2:40 pm on Aug 17, 2007 (gmt 0)

10+ Year Member



To make a long story very short, I have scammy MFA sites using my site's URL as the display URL, with the destination URL different. This is a branding issue for me; they're advertising a product unrelated to my site. (Long story short, I owned the domain before the product existed.) And they're just sleazy. And there's a profitable referral program associated with said product so they've got lots of incentive to advertise using my URL all over the internet.

Is there any way to get adwords to block use of the domain as a display url by anyone other than me? They have been unhelpful so far with this.

Leva

Zealot

4:41 pm on Aug 17, 2007 (gmt 0)

10+ Year Member



If the domain on the display url is different than that of the destination url, then you can write to adwords support and they'll suspend the ads. This is against the adwords t&cs.

Zealot

Khensu

12:07 am on Aug 18, 2007 (gmt 0)

WebmasterWorld Senior Member 10+ Year Member Top Contributors Of The Month



Yep, the root domain of the display and the landing url must be the same.

Go fry em!

Leva

2:04 am on Aug 18, 2007 (gmt 0)

10+ Year Member



I have complained. It's like playing whack-a-mole. And I think it's the same people doing it because the new sites are just like the old sites, same layout.

Leva

mike_ppc

11:57 am on Aug 27, 2007 (gmt 0)

10+ Year Member



Any results?

Leva

7:57 pm on Aug 28, 2007 (gmt 0)

10+ Year Member



Complained again. They kept claiming they couldn't find the ads OR that they couldn't stop them from displaying my URL (yes, I have that e-mail claiming they can't stop them from displaying my URL). Ads finally disappeared but they haven't gotten back to me. Ads were never difficult to find, though it occurs to me that the bad guys could be geotargeting them for areas where there are no Google employees ...

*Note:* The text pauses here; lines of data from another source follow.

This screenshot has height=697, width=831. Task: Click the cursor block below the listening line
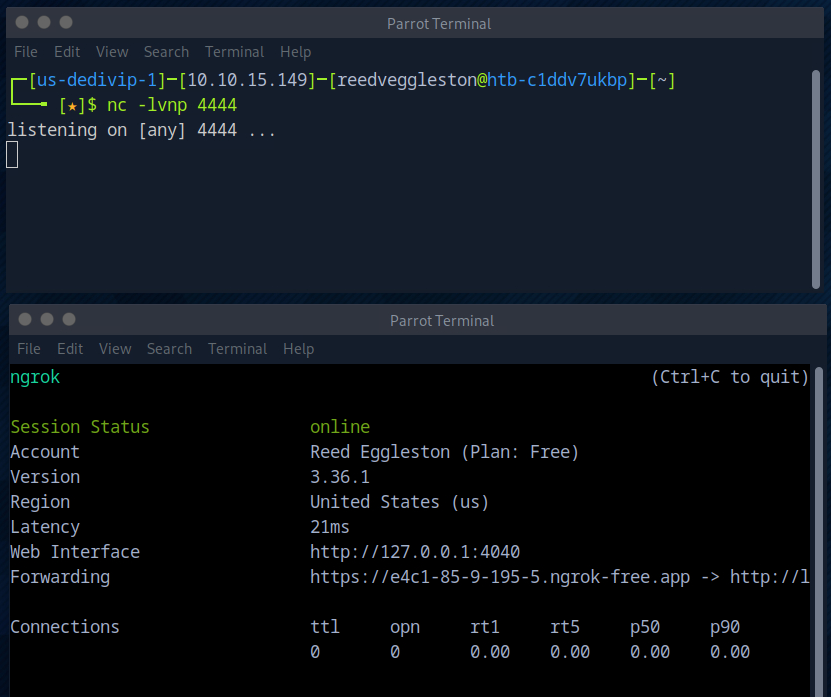click(x=12, y=154)
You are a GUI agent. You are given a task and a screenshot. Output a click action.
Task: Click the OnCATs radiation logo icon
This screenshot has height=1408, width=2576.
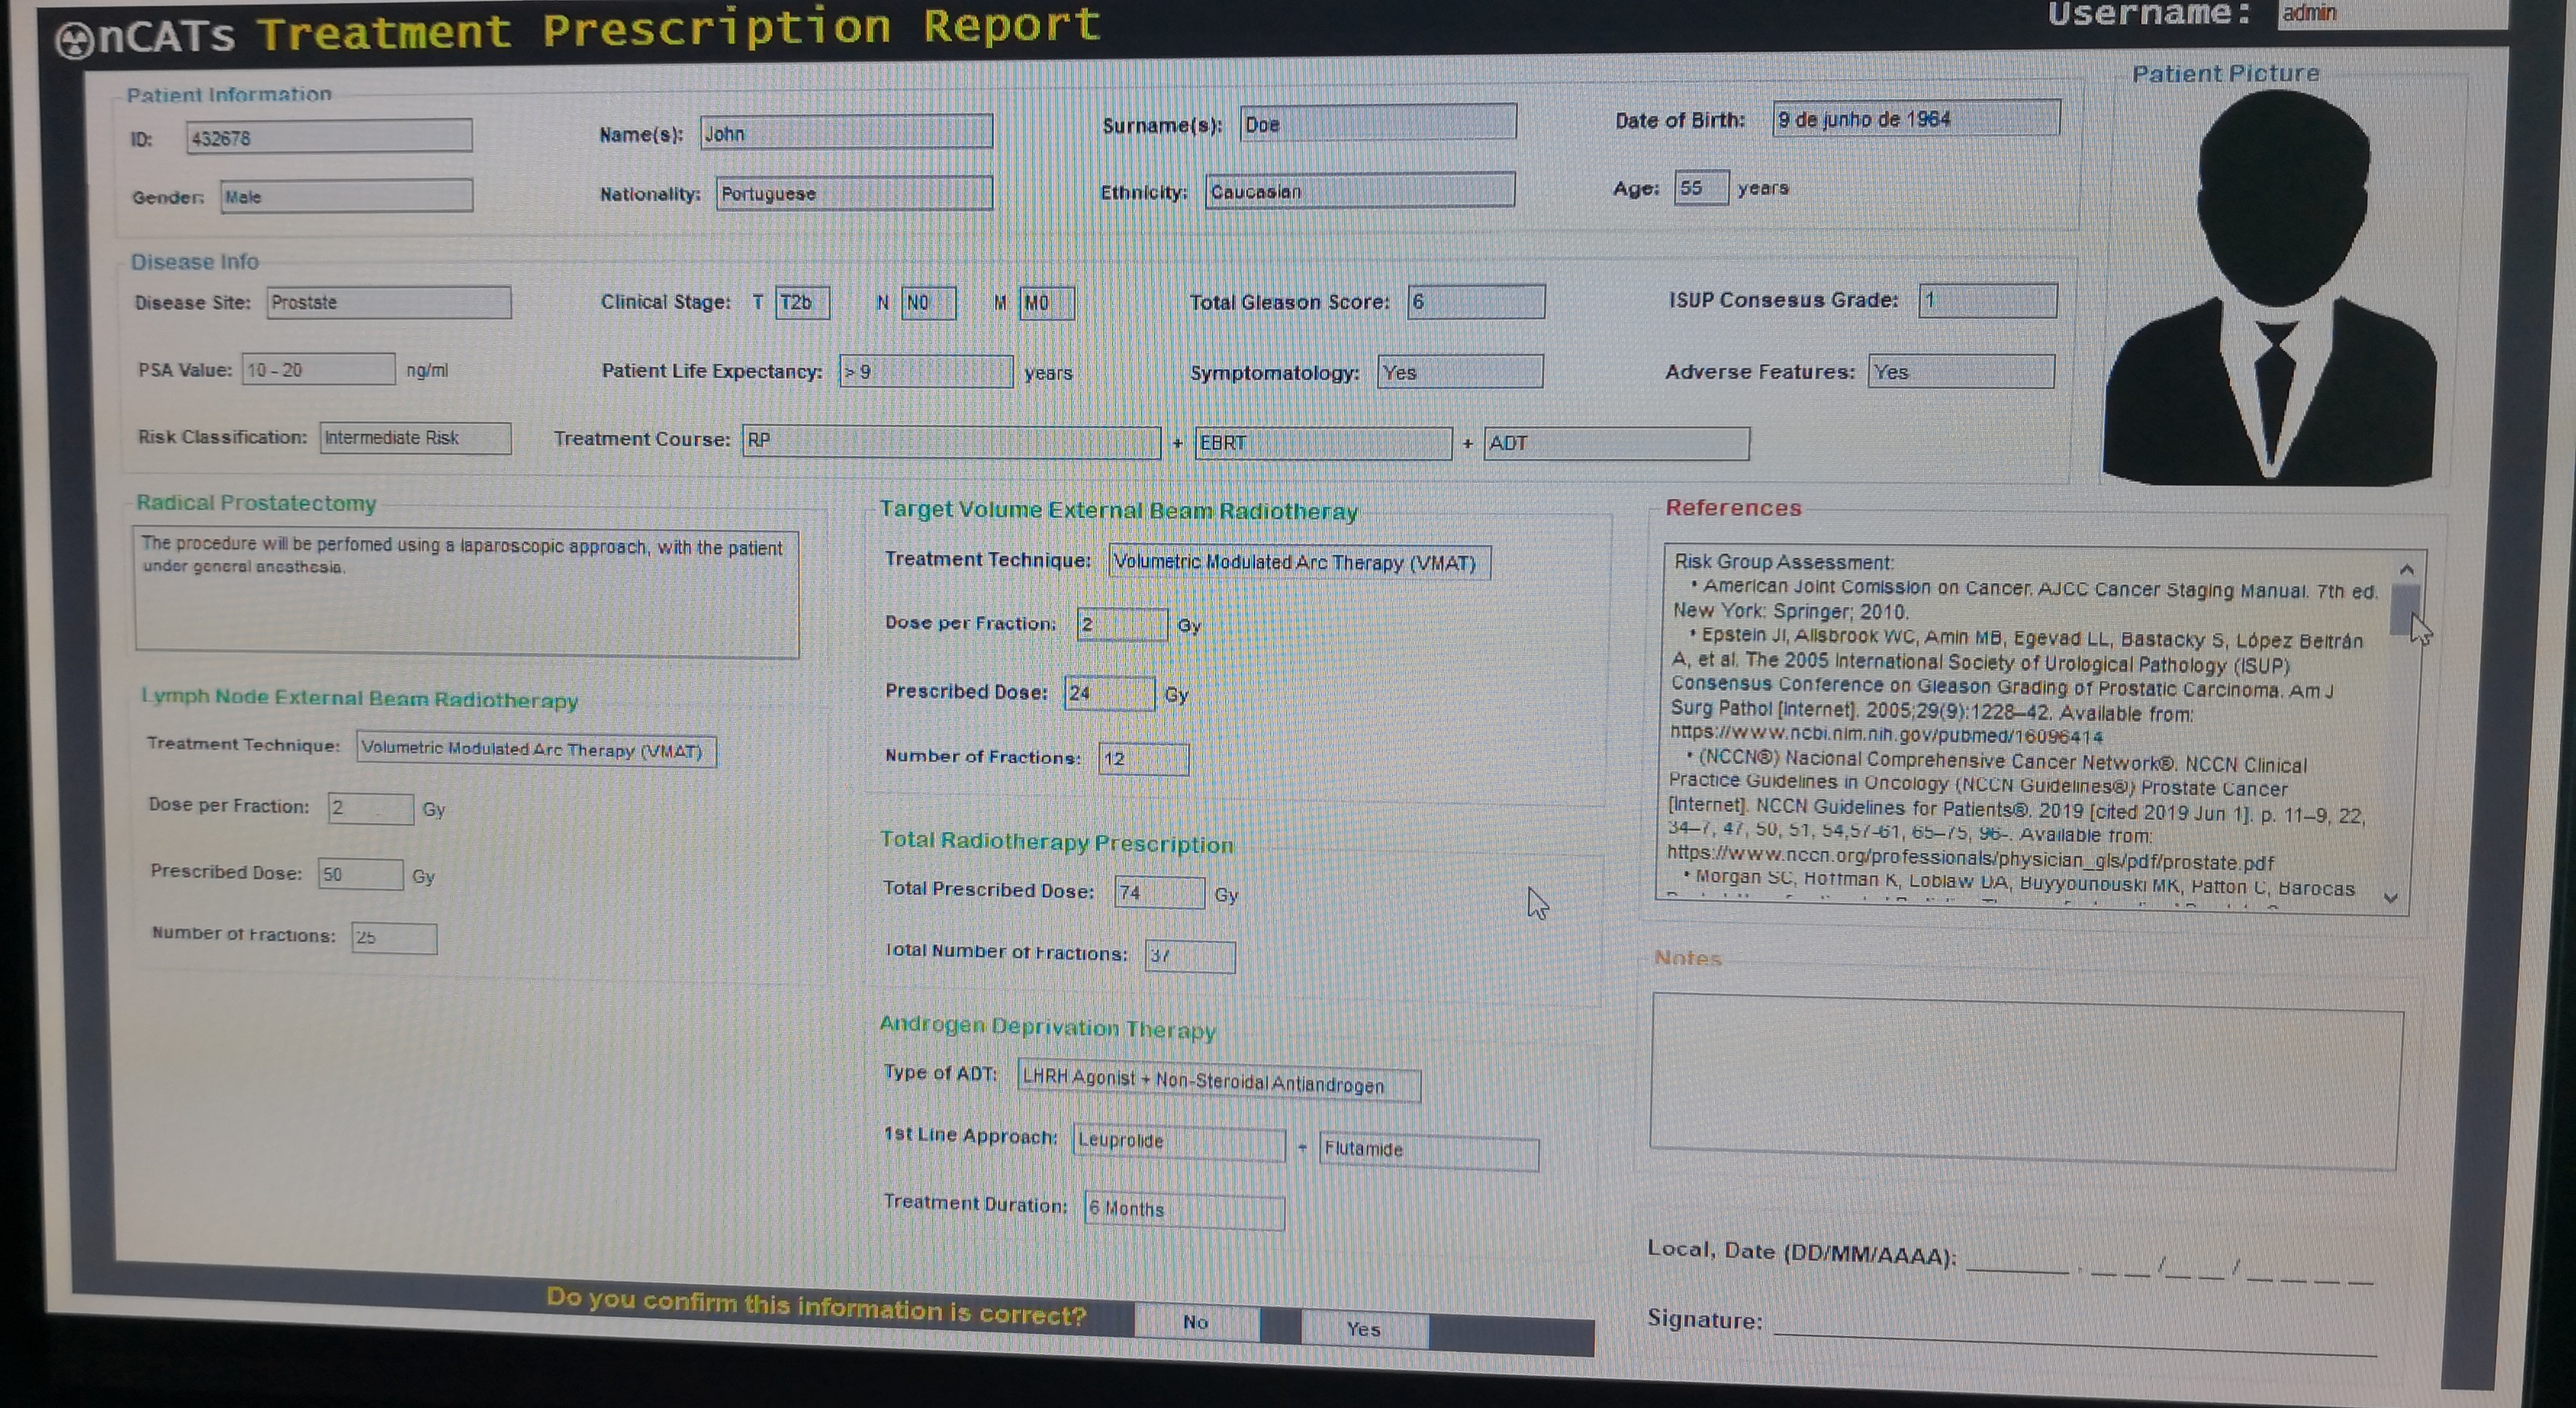coord(74,41)
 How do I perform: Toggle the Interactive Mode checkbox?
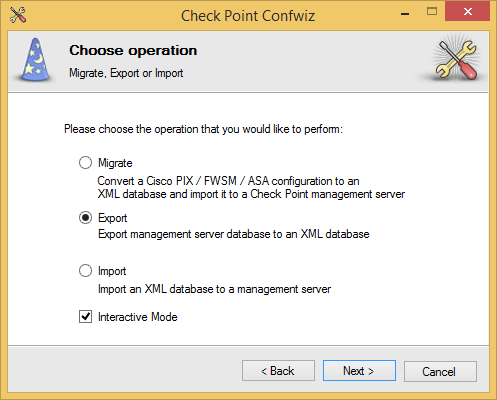(x=85, y=316)
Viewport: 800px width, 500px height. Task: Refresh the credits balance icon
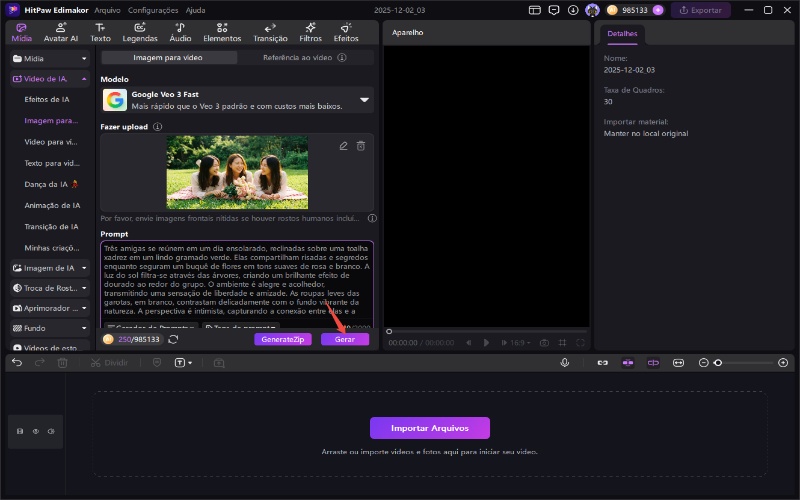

Worse, it appears that they had a scam routine going where:

1) They showed my URL
2) Destination URL was a page that tried to download spyware
3) Destination URL redirects to another page.

I reported THIS new development and the ads disappeared shortly thereafter. So I suspect they COULD find the ads, they just didn't want to deal with it. (I seem to remember this is a known scam with adsense, but it's disturbing they're using MY url for the display URL.)

-- Leva

smallcompany

4:46 am on Sep 1, 2007 (gmt 0)

WebmasterWorld Senior Member 10+ Year Member Top Contributors Of The Month



I saw something similar on Yahoo some time ago. An ad claiming antivirus or antispyware software but actually redirecting and offering a download of nothing else but some spyware/adware or whatever, obviously. They even put “yaho.recommended” in their URL and took spot #1 on very prominent name. I was screaming loudly when I saw that.
Educating folks at Yahoo was another story, especially now when they have two URLs to deal with, after centuries of one only. Anyway, this is Google corner…

…going back to Google… they never admit any mistake… but sometimes it is simply about communication between the client and support. I found so many of Google AdWords support people not understanding “copy shortcut” term. Some of them asked “did you mean copy location”? I said yes like when you put a stake onto black. Too many of them would click onto ad to check destination while I wanted to get their attention to destination URL that is within the ad not really on end landing page. Why? Simply because so many of these cheaters, scammers and so on are doing redirection even multiple in some cases.

At the end of all they should take your claim seriously and disapprove all ads that have non-matching display URL and destination page.